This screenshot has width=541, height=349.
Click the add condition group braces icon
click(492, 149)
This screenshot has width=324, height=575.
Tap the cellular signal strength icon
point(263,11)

_Objective_.
Turn the material above into a JSON list of strings, with one string for each line and no blank lines.

_Solution for this exercise_.
[
  "This screenshot has width=541, height=349.",
  "Click the add condition group braces icon",
  "click(492, 149)",
  "This screenshot has width=324, height=575.",
  "Tap the cellular signal strength icon",
  "point(263,11)"
]